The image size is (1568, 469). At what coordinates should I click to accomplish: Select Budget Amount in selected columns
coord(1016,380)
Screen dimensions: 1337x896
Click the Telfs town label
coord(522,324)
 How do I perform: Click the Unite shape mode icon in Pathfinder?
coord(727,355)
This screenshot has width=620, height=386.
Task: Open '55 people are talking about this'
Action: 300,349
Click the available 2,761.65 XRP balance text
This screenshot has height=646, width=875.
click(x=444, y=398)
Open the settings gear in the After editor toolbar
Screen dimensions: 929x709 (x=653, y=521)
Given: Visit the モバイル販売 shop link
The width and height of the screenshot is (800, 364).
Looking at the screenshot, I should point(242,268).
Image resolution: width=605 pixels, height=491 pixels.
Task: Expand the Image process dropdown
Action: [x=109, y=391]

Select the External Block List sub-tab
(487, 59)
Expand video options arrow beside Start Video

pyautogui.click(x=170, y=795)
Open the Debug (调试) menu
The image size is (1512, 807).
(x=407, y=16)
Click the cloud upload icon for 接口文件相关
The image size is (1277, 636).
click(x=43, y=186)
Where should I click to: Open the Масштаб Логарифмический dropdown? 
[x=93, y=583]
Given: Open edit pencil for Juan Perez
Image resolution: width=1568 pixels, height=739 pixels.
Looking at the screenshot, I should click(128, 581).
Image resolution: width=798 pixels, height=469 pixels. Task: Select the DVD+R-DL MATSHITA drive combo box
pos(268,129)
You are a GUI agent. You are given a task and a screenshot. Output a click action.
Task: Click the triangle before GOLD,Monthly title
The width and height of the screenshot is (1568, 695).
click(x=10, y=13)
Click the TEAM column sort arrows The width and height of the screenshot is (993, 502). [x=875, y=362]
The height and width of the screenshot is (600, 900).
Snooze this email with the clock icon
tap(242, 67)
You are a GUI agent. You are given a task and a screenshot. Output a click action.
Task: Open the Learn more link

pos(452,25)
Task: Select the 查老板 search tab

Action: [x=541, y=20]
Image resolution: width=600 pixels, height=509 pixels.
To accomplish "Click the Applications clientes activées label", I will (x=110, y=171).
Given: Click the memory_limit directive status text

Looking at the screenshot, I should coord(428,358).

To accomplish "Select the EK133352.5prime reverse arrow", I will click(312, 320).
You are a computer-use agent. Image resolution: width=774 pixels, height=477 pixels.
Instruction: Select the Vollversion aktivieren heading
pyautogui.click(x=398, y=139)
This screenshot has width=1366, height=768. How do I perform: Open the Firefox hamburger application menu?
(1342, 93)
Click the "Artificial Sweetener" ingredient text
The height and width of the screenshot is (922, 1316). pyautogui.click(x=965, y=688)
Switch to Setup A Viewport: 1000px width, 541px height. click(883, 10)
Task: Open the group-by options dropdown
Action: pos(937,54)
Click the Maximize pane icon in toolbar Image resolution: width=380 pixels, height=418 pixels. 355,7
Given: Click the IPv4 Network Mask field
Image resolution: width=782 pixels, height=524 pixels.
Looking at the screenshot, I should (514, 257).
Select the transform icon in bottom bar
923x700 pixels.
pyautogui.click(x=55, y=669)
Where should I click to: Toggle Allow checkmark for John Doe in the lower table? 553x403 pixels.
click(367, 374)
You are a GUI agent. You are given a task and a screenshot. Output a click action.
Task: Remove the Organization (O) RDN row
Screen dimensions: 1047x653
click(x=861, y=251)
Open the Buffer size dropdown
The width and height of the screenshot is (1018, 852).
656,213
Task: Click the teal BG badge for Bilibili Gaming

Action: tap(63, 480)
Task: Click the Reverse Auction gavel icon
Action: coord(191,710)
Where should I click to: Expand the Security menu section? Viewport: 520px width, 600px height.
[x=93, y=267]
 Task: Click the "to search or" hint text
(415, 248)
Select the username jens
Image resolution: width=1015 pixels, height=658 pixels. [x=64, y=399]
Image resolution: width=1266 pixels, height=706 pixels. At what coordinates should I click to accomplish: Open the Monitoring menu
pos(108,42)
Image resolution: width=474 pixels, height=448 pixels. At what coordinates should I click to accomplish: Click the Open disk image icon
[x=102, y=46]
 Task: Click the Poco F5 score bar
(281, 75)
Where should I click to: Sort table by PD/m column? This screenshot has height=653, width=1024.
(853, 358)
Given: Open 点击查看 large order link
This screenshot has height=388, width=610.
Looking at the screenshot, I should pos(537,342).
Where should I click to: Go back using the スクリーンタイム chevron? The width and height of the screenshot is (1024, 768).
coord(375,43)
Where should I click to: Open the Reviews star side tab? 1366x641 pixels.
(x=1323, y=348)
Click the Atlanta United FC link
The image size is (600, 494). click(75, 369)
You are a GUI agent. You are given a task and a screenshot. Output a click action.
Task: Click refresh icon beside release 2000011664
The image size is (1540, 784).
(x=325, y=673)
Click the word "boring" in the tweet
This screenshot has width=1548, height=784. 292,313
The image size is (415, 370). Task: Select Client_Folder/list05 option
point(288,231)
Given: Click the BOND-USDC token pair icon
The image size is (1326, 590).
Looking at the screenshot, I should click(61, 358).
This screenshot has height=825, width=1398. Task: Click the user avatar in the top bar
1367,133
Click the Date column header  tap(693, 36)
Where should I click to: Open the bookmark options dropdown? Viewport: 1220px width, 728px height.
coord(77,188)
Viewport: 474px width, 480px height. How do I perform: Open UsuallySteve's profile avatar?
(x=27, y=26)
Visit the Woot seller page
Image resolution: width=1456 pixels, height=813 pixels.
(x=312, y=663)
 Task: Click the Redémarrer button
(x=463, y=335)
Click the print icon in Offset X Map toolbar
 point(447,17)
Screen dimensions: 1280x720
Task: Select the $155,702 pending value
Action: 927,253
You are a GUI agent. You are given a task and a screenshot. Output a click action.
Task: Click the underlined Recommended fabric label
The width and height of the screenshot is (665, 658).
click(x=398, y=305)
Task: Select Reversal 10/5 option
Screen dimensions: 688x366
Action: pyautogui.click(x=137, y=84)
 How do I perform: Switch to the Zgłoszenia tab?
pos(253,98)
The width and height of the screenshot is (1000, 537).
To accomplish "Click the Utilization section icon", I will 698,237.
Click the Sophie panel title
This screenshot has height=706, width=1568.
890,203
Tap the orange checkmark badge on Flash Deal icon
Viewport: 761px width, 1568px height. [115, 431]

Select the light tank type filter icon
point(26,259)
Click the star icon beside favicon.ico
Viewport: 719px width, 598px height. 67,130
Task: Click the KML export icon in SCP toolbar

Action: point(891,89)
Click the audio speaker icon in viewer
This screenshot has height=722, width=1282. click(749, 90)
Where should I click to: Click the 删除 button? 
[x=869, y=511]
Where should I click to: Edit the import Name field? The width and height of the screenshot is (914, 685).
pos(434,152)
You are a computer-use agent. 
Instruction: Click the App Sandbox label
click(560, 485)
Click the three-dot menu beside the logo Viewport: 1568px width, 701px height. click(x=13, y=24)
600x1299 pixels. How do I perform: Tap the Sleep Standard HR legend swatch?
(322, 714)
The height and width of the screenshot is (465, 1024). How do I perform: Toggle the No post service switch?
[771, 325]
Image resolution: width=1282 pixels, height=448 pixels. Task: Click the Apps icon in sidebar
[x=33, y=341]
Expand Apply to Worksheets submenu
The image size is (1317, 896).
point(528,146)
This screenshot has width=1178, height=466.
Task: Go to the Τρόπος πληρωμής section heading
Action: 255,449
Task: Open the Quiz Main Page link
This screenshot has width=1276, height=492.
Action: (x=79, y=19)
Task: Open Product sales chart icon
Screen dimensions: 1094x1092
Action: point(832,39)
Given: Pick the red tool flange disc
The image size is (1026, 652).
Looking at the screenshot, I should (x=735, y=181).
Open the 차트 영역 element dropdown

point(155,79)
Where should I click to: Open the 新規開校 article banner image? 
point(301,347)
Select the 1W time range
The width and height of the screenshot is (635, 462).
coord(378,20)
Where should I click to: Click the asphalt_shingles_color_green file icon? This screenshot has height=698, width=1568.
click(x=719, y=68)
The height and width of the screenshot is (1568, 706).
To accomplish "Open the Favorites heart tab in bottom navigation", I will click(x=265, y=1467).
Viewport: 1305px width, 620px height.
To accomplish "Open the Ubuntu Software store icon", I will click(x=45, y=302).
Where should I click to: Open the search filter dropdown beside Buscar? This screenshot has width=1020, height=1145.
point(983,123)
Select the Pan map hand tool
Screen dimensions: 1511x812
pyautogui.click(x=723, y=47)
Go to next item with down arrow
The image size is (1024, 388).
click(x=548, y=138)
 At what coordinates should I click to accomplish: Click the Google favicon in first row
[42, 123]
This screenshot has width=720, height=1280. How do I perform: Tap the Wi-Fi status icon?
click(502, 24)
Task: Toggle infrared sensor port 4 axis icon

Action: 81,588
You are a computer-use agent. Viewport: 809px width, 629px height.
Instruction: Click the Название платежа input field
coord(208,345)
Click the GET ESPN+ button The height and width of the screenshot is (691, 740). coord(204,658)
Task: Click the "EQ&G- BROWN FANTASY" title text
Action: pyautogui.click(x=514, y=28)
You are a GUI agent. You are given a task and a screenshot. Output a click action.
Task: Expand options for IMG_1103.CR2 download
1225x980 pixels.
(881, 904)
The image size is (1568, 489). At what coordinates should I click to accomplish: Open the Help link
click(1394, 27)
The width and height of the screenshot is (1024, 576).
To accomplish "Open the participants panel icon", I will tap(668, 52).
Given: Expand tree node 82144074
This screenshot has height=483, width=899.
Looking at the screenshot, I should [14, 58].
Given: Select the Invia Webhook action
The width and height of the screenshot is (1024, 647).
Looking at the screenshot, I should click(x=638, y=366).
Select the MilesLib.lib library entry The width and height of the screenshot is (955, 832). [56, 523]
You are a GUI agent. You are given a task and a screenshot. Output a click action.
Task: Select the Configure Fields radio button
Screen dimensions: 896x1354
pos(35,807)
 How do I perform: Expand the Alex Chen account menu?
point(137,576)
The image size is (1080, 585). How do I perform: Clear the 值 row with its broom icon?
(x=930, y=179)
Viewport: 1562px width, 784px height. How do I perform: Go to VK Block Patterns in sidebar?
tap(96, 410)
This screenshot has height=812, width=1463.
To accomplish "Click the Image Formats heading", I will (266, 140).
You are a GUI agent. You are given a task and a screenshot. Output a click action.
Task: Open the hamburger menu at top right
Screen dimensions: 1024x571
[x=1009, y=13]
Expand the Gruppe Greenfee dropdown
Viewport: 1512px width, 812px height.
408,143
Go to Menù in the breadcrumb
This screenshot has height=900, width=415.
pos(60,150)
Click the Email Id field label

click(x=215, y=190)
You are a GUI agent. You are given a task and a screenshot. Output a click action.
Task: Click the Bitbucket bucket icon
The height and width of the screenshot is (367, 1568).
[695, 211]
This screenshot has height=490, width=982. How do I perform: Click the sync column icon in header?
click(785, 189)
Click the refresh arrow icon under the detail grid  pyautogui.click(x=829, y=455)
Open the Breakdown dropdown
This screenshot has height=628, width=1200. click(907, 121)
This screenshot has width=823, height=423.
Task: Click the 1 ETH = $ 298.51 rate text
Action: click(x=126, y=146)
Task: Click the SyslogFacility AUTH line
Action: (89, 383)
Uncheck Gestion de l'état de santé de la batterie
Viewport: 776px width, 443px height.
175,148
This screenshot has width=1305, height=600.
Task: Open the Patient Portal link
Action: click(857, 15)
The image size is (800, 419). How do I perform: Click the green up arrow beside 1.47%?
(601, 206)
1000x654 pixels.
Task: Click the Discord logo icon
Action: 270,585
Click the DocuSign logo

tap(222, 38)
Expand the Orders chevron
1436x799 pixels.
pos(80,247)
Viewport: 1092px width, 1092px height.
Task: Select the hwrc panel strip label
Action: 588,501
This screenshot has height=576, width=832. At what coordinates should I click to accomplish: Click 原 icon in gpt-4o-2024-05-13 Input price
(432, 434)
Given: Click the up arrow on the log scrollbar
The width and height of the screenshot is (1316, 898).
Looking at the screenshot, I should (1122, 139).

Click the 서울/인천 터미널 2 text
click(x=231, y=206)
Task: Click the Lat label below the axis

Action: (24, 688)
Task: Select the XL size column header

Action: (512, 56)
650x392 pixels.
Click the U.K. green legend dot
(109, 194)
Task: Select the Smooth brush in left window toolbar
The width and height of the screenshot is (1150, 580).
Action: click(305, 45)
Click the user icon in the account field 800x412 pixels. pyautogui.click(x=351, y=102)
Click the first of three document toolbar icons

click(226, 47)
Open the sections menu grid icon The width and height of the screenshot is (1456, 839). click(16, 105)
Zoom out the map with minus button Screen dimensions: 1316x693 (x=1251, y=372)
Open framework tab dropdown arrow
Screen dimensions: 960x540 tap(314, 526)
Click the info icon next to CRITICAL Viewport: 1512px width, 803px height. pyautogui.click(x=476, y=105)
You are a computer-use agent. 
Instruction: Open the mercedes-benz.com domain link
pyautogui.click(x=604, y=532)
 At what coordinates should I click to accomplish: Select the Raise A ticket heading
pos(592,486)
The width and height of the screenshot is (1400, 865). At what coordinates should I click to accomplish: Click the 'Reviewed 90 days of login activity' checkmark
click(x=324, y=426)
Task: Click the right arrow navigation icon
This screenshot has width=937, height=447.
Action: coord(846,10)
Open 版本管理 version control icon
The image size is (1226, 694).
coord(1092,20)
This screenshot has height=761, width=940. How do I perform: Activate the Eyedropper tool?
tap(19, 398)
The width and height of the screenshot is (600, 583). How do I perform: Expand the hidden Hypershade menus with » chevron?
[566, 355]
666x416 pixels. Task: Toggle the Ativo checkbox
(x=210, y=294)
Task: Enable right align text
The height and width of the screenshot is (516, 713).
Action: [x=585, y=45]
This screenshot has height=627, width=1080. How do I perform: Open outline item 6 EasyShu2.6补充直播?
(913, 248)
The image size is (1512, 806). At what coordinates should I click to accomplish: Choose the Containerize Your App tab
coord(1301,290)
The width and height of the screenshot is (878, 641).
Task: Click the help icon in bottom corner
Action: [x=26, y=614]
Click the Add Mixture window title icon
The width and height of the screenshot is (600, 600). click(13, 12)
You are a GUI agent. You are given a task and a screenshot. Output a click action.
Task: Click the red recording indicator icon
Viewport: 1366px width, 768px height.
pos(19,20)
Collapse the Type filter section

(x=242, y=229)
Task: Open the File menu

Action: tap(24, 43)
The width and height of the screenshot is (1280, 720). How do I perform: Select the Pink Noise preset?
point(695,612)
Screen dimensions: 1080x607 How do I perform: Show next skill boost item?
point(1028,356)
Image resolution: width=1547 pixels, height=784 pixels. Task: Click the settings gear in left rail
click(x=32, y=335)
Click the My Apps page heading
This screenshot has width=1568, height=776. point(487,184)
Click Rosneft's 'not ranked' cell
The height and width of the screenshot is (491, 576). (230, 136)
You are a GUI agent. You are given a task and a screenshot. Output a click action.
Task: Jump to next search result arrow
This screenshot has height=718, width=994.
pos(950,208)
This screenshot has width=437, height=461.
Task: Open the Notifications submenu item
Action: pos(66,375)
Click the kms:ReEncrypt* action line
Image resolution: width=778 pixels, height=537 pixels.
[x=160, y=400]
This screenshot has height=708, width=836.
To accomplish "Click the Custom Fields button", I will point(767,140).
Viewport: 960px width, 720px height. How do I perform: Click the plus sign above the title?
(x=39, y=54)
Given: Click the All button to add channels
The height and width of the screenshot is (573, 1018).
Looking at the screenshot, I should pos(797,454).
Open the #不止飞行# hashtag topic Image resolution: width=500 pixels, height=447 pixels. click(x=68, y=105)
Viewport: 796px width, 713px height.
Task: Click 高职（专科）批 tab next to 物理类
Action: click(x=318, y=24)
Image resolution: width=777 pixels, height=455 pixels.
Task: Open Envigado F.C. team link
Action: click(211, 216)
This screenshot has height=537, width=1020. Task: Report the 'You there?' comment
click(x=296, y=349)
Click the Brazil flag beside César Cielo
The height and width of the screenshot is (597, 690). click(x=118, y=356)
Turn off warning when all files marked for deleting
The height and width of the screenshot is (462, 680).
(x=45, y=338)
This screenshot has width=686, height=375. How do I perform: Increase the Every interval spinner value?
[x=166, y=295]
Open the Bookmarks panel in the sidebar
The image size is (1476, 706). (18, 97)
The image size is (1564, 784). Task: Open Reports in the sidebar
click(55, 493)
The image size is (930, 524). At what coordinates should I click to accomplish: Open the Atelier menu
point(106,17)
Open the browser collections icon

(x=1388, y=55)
━━━━━━
◆ Problem description ◆
Wherever "right" occurs in the entries above, copy the line it sits on.

◆ Output of the exercise ◆
Task: Open the hamburger menu at top right
Task: Click the right arrow navigation icon
Task: Enable right align text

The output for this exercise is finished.